— START LISTING —

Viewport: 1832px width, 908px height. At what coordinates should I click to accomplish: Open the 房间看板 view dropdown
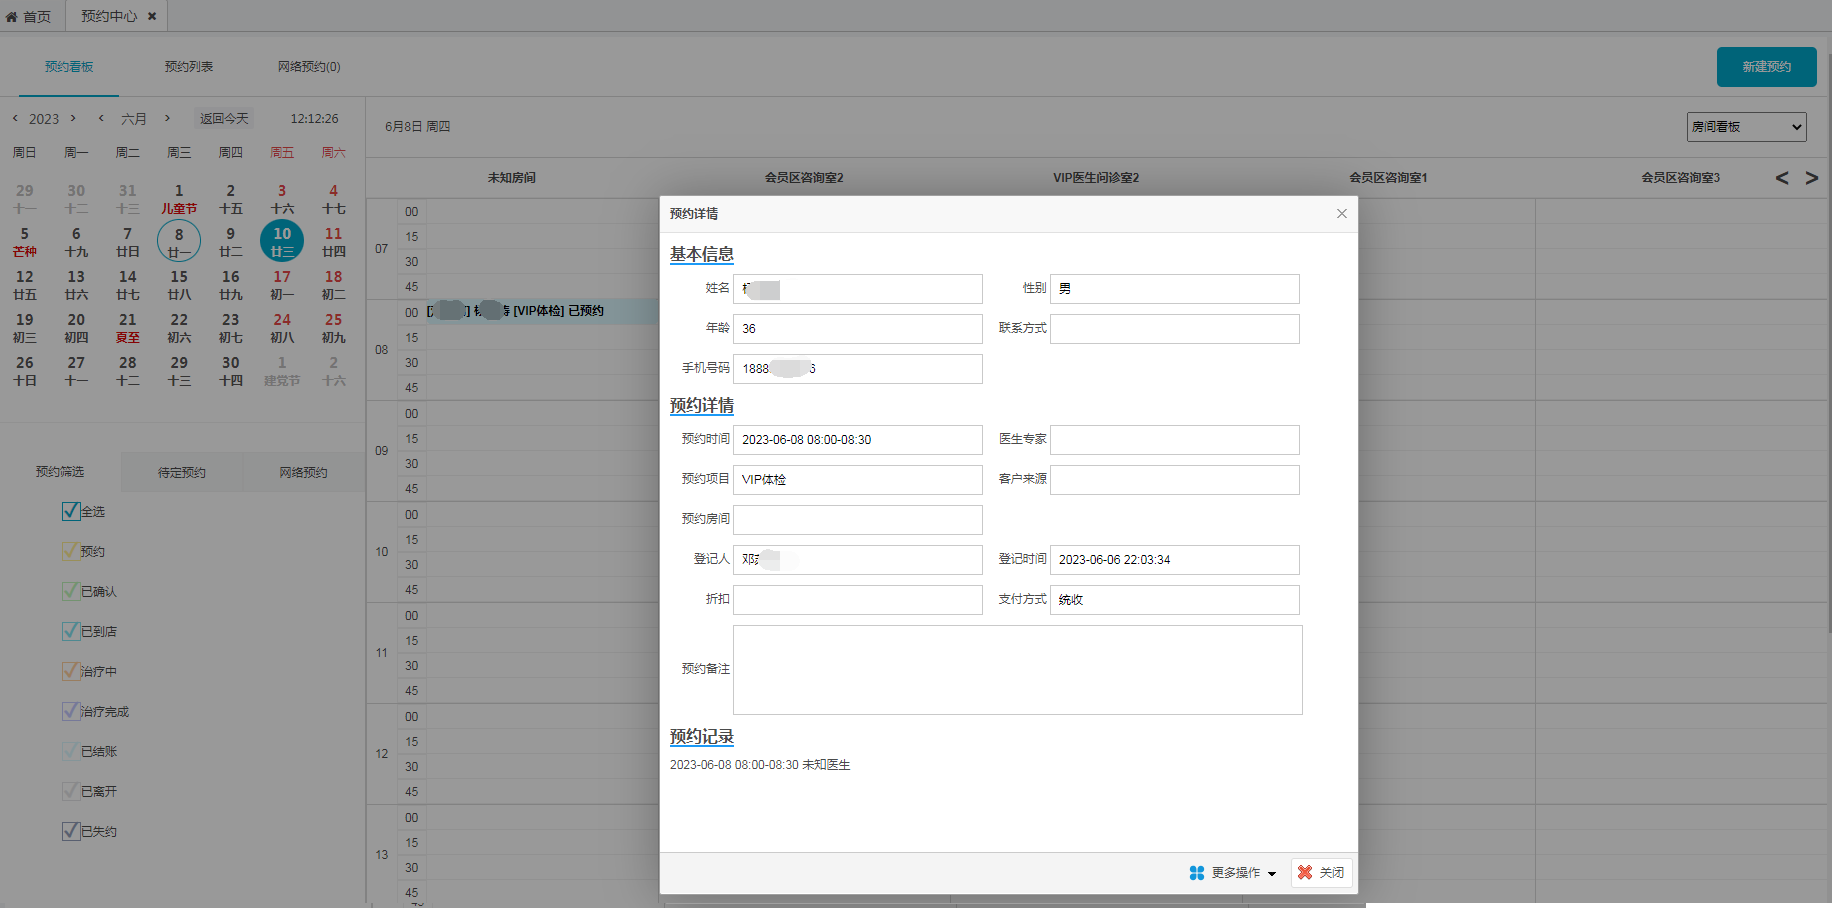click(x=1746, y=127)
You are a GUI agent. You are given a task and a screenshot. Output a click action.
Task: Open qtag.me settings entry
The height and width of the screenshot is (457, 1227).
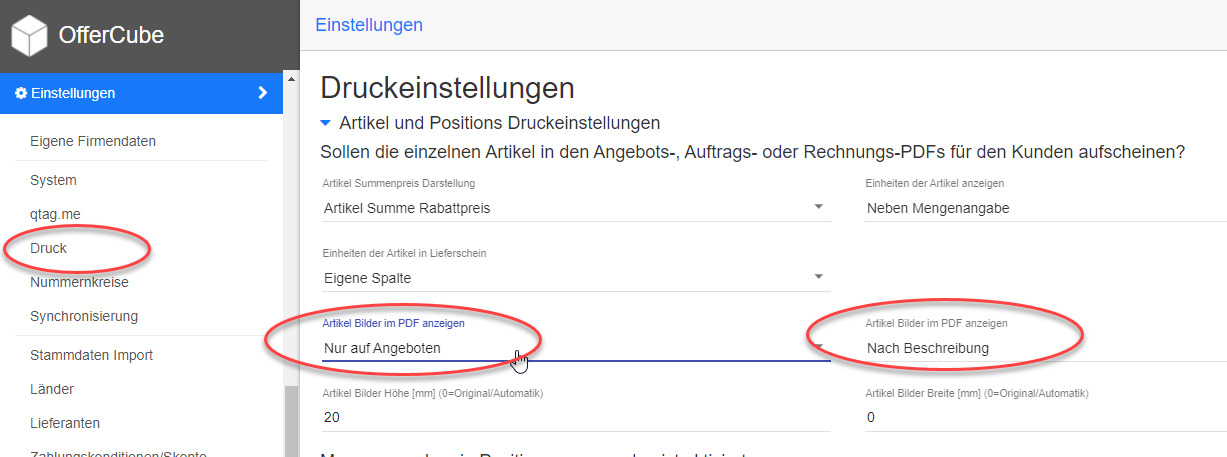pyautogui.click(x=55, y=214)
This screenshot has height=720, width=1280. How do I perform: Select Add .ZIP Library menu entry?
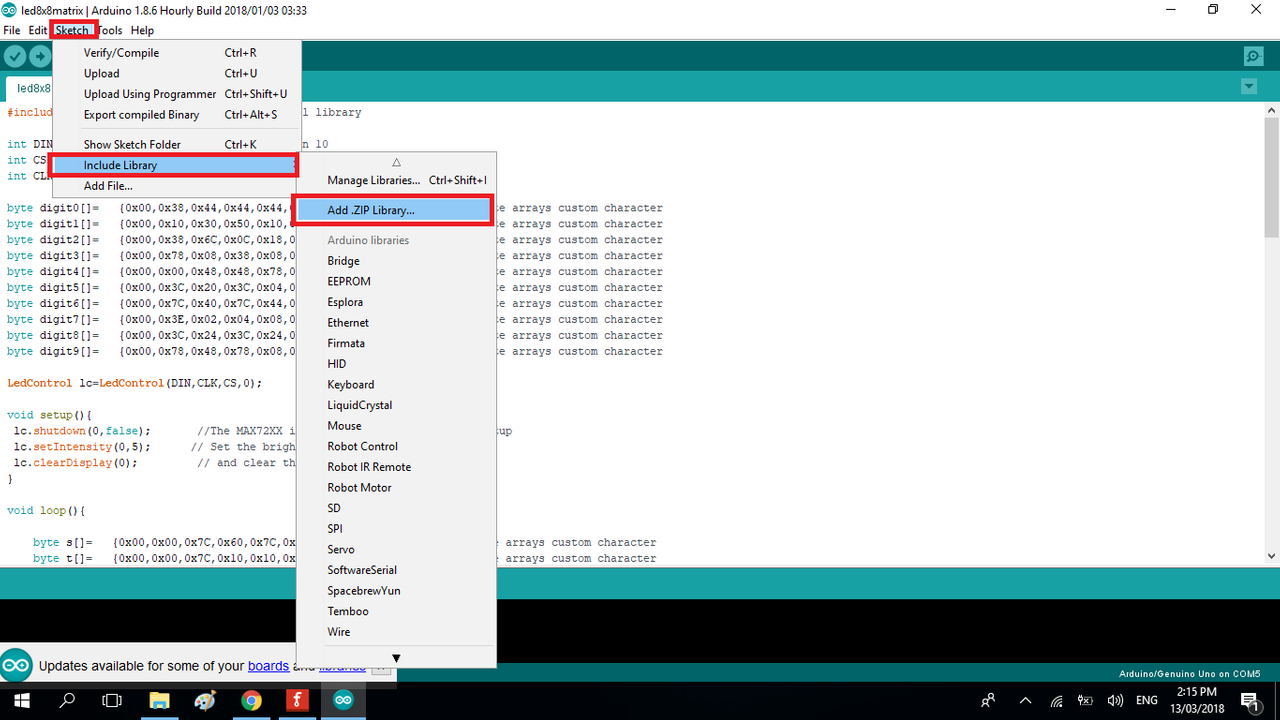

— END LISTING —

EXERCISE AIM >> Update the entries above by changing every "screenshot" to "screen image", with nothing else altered. Leave the pictures out of your answer.

OUTPUT OF THE TASK >>
Viewport: 1832px width, 908px height. At what coordinates should I click to accomplish: Open the 房间看板 view dropdown
click(x=1746, y=127)
You are a GUI agent. You are given a task and a screen image. Output a click action.
Task: Open qtag.me settings entry
The height and width of the screen image is (457, 1227).
pyautogui.click(x=55, y=214)
This screen image has height=720, width=1280. How do I perform: Select Add .ZIP Library menu entry?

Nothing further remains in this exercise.